E' possibile prevenire e dunque evitare di essere colpiti da overtraining? Certamente si mettendo in atto una serie di piccole ma importanti 'strategie' che consentano di rimanere a debita distanza da una condizione dalla quale è molto difficile uscire. Vediamone alcune

 

  • tra un allenamento ed il successivo concedersi tempi di riposo particolarmente lunghi, dormendo almeno 8 ore a notte e migliorando il più possibile la qualità del sonno, attraverso la scelta di un materasso adatto e la regolazione di temperatura ed umidità della stanza. Bagni di sali ed acqua calda, massaggi periodici e l'utilizzo di apposite creme favoriranno il completo recupero.
  • essere consapevoli dei propri limiti affrontandoli con un allenamento mirato a superarli, ma senza strafare
  • evitare allenamenti effettuati per periodi di tempo eccessivamente lunghi poiché comportano un significativo aumento dei livelli di cortisolo e a una diminuzione di quelli del testosterone
  • seguire una dieta bilanciata, con assunzione delle giuste proporzioni di nutrienti, studiandola in base allo sport praticato e concedendosi giornate nelle quali assumere quantità di calorie più elevate. Ridurre invece allo stretto necessario l'utilizzo di integratori, utili nel caso di ridotto apporto con la dieta o di consumo eccessivo durante l'attività fisica. Ma senza mai abusarne.
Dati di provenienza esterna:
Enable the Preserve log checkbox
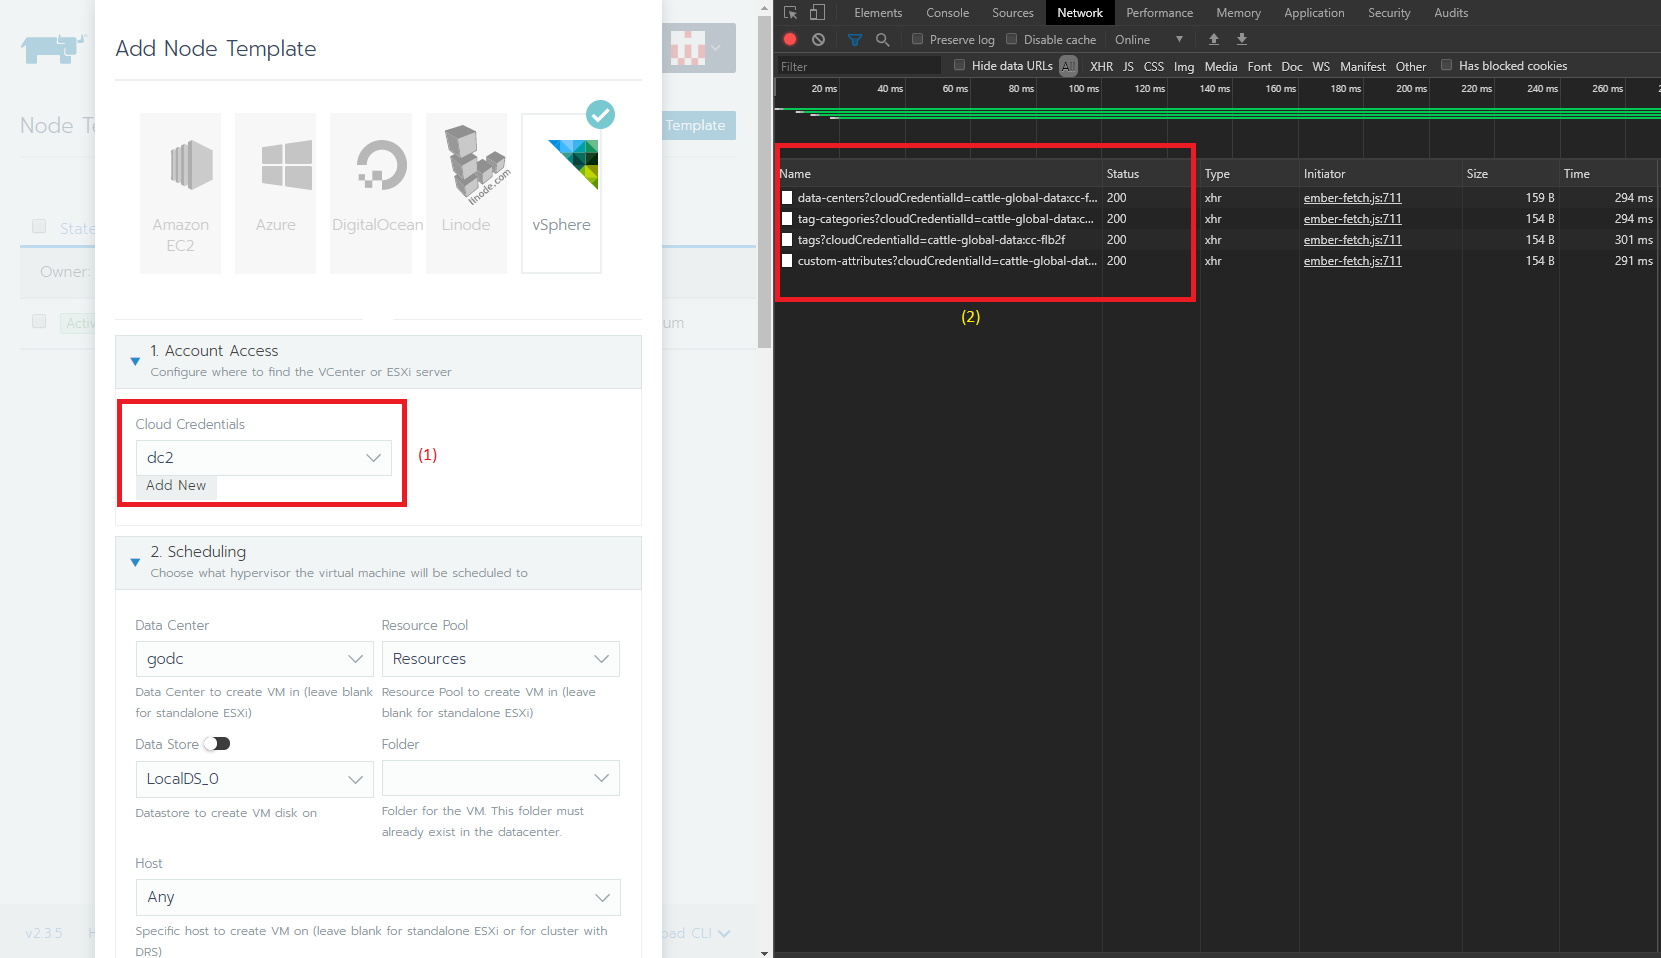This screenshot has width=1661, height=958. pyautogui.click(x=916, y=39)
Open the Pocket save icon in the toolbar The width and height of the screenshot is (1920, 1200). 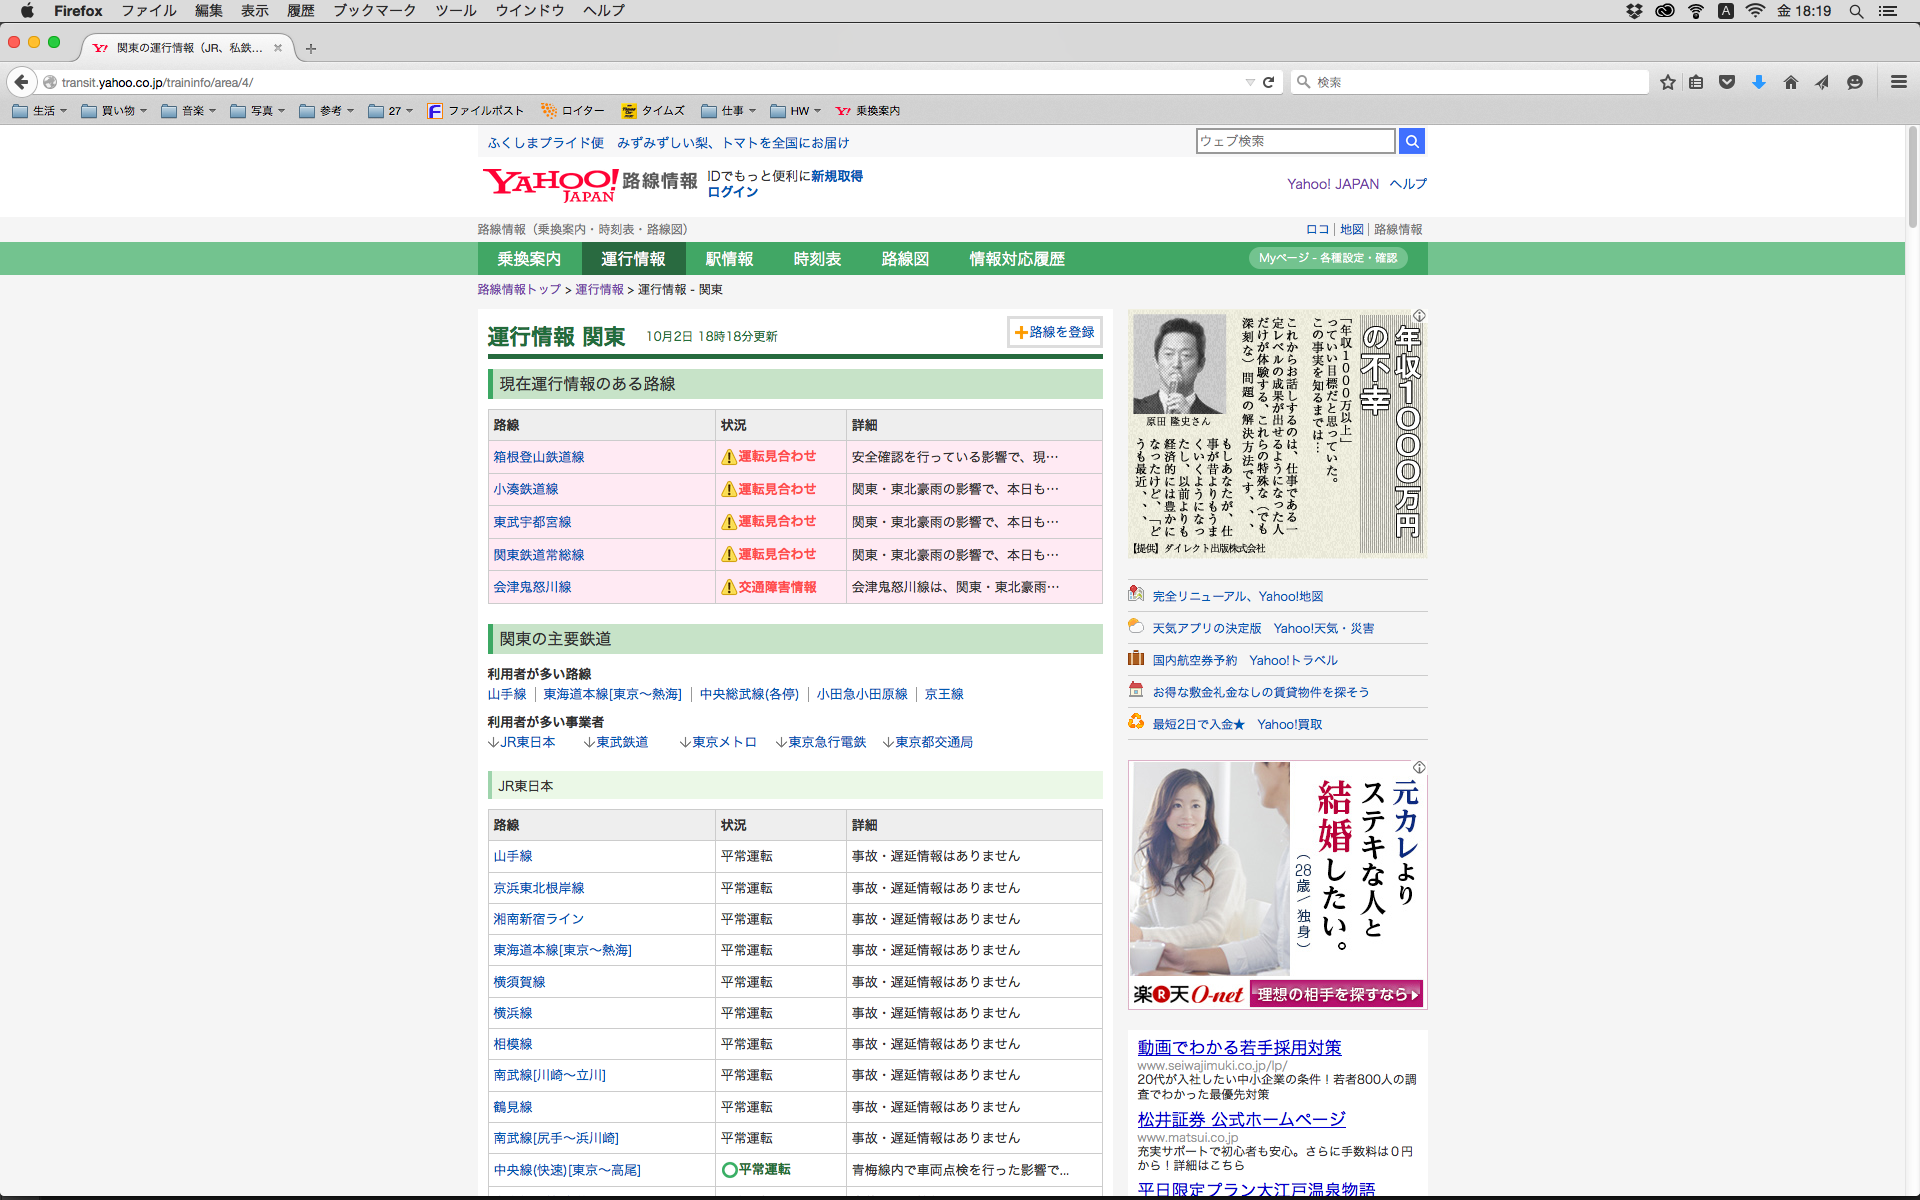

  • calibrare l'allenamento al proprio stile di vita evitando di caricare troppo quando ad esempio si conduce una vita molto stressante; un allenamento di chi svolge un lavoro sedentario sarà differente rispetto a quello di chi conduce una vita molto stressante e ricca di impegni sia dal punto di vista fisico che mentale
  • inserire, all'interno del programma di allenamento, una settimana di scarico, prevedendola al termine di ogni mesociclo. Al termine di ogni microciclo invece è bene sospendere l'attività principale per qualche settimana, per concedersi un periodo di riposo caratterizzato dalla pratica di attività ludiche.